Many would argue that it is crucial to always speak-up, raise your concerns, make your requests, state your needs… A reader on my last blog post commented,
“When it comes to your kids and someone else being responsible for them, speak your mind…you only have one shot at raising your daughter, so call them up and politely express your concern. Who cares what they think of you anyway, it’s your daughter and you determine what is inappropriate.”
To a large extent I agree. But I do believe that a constant squeaky wheel will get ignored over time and poorly timed, ill-phrased “constructive criticism” can have an even worse effect. Having been on the receiving end of parent grievances, recommendations and requests, I can say with a good amount of assurance that always making your grievances, recommendations and requests known is a surefire way to have your grievances, recommendations or requests discredited. You’ve got to choose your battles and your words wisely.
So with this in mind I grappled with saying something to the camp director about some songs and dances that were taught to the kids that teetered on the edge of inappropriateness. And if I did say something, how would I say it to ensure it be taken seriously? After much back and forth, and some solid encouragement from you folks reading this blog, I decided to write the director last week. Here is the email I sent:

And…..I got nothing—no response. So now I face the dilemma again. Do I push it? Try a different angle? OR, feel satisfied that I spoke-up and maybe they will think about things differently as they move forward? I know that the most important thing I have done as a parent is to talk with my daughter about what to do with the messages she is getting from the world around her, so do I let it lie from here?

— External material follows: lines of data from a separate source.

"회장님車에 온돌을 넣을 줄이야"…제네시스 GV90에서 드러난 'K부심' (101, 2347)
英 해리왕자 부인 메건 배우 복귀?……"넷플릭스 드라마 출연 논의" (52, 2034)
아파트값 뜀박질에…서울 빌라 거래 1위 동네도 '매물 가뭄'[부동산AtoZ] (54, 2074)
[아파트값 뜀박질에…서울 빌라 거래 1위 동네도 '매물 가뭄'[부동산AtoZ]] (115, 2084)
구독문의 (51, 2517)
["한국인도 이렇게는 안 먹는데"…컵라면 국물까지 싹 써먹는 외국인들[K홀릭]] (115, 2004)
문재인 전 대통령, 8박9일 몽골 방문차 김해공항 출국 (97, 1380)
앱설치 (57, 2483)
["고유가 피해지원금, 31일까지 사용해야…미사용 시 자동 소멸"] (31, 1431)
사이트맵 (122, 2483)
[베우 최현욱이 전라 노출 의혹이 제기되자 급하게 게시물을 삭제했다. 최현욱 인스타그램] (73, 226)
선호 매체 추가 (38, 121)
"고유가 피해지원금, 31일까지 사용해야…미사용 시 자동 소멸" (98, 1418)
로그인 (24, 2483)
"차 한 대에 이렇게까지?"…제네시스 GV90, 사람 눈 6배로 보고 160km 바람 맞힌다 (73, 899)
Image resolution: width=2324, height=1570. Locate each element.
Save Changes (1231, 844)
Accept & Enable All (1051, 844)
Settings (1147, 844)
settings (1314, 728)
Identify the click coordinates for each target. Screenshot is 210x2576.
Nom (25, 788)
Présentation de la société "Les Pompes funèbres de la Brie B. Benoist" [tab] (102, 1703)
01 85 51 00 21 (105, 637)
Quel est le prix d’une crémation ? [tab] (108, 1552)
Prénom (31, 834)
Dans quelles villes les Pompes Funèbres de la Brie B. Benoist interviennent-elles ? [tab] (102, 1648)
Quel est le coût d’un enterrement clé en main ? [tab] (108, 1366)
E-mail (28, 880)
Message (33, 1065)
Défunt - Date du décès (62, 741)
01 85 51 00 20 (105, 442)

Oh, gosh that is so tough! Nothing worse than agonizing over something and then never getting any response. Shame on them. I guess maybe I would try to be happy that I spoke up, articulated my concerns, and offered my perspective. Maybe if there’s another example or incident in the future, you can follow up on the original letter. Gosh, that’s hard. I’m really pleased that you did say something. I firmly believe we are our own best advocates. You did the right thing
Thanks! I am happy I finally did say something, but you’re right – I did agonized over it, and it’s really irritating to not get a response.
They don’t have to agree, and they don’t have to implement your suggestions, but there sure as heck should have acknowledged that they received your message. I don’t think asking whether they got it is too pushy at the very least. To go a bit further, maybe drop off an article that explains why sexualization and rigid gender expectations are problematic for kids? No pressure, just here’s some info that might interest you that you can read at your leisure?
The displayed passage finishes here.